Since the beginning of the year, the Koch brothers — avid opponents of Trump’s “America First” agenda on trade, immigration, and foreign policy — have lobbied the Republican-controlled Congress to support their agenda of tax reform, prison reform, and amnesty for illegal aliens.
While the GOP tax cuts have been implemented for almost a year now, prison reform has been the second major effort, along with amnesty, for the Koch brothers.
On Wednesday, Trump said he would sign the First Step Act — pushed by his daughter, Ivanka Trump, and her husband, Jared Kushner — despite opposition among conservatives and his base of supporters.
The prison reform plan reduces sentences and prison time for hardened drug traffickers just as the country is in the midst of a massive opioid crisis and will immediately release 4,000 inmates from prison.
Conservative Daniel Horowitz says he has “never seen more of a colossal betrayal in my life,” noting that the president’s previous promise of “Law and Order” has been dismantled by his support for the prison reform plan.
In Harvard/Harris polling before the midterm elections, voters ranked prison reform as one of the least important issues facing the nation. Only five percent of voters said prison reform was the most pressing issue in the country and only four percent of Trump voters said the same.
Meanwhile, the two most pressing issues among all U.S. voters remain immigration and healthcare.
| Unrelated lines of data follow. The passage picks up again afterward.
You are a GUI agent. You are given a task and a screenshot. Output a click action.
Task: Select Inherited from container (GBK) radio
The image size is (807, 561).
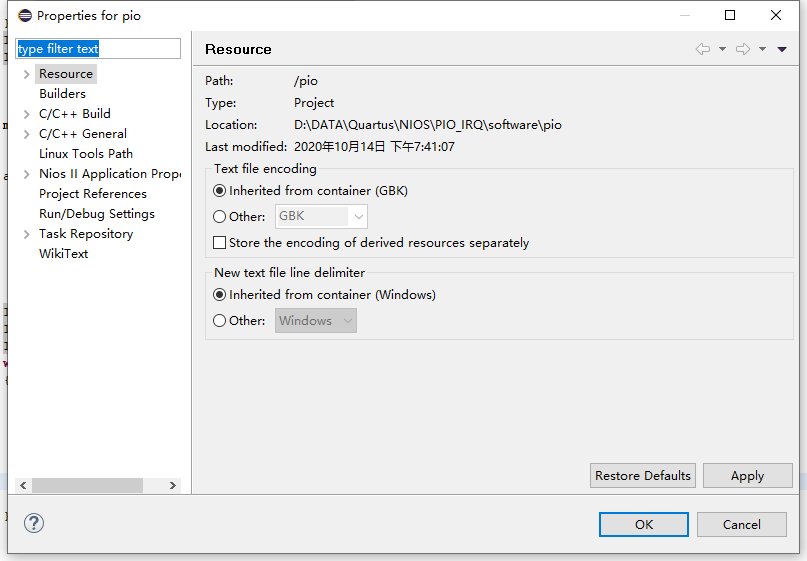[x=220, y=191]
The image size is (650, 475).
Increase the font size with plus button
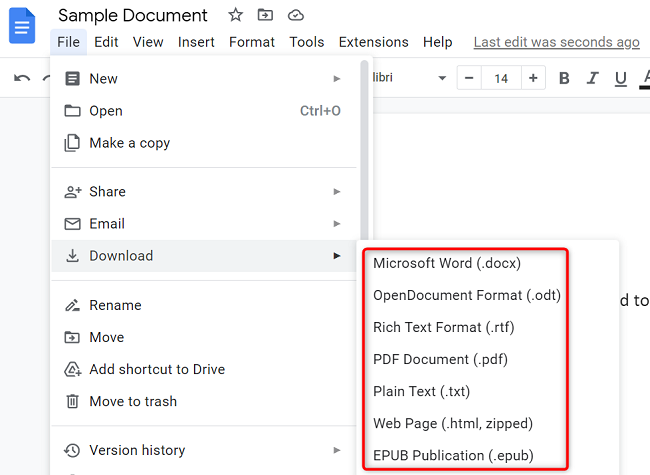pyautogui.click(x=533, y=78)
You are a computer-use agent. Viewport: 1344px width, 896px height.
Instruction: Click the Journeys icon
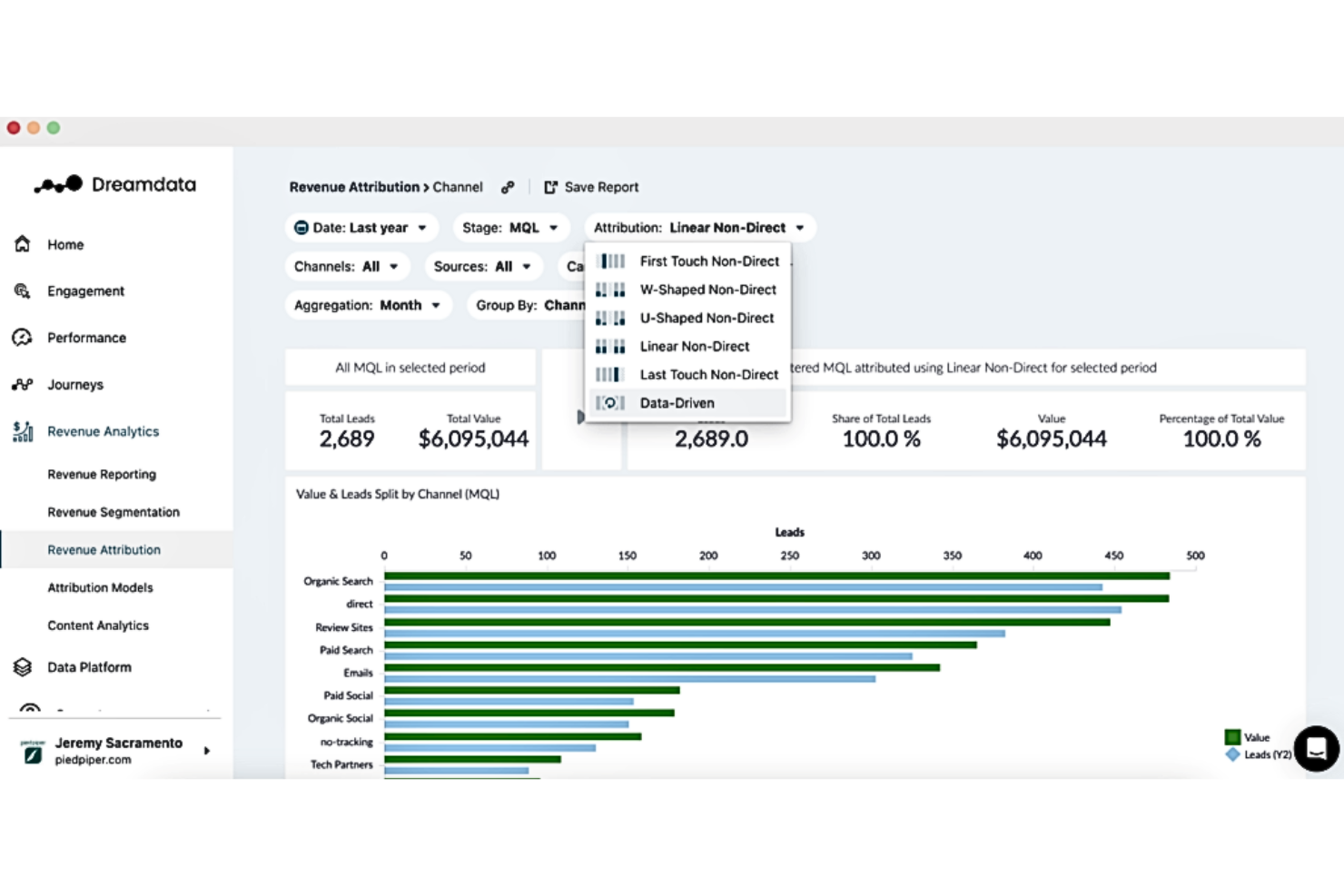[22, 384]
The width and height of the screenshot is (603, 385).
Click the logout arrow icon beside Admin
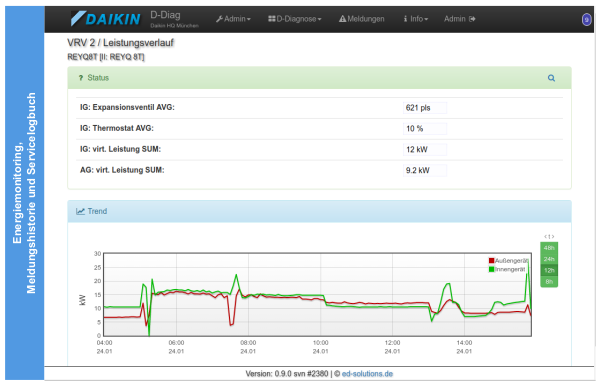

In midterms election exit polling, voters repeatedly said healthcare and immigration were the two issues that drove them to the polls. In swing states, a majority of voters said they support Trump’s nationalist immigration agenda.
Nonetheless, the Koch brothers’ agenda has taken priority in the Trump White House as the president’s populist immigration plan — which includes reducing legal immigration levels and building a border wall — has taken a back seat.
Though a caravan of migrants heads to the U.S.-Mexico border, there remains no legislative initiative on border security or securing a border wall.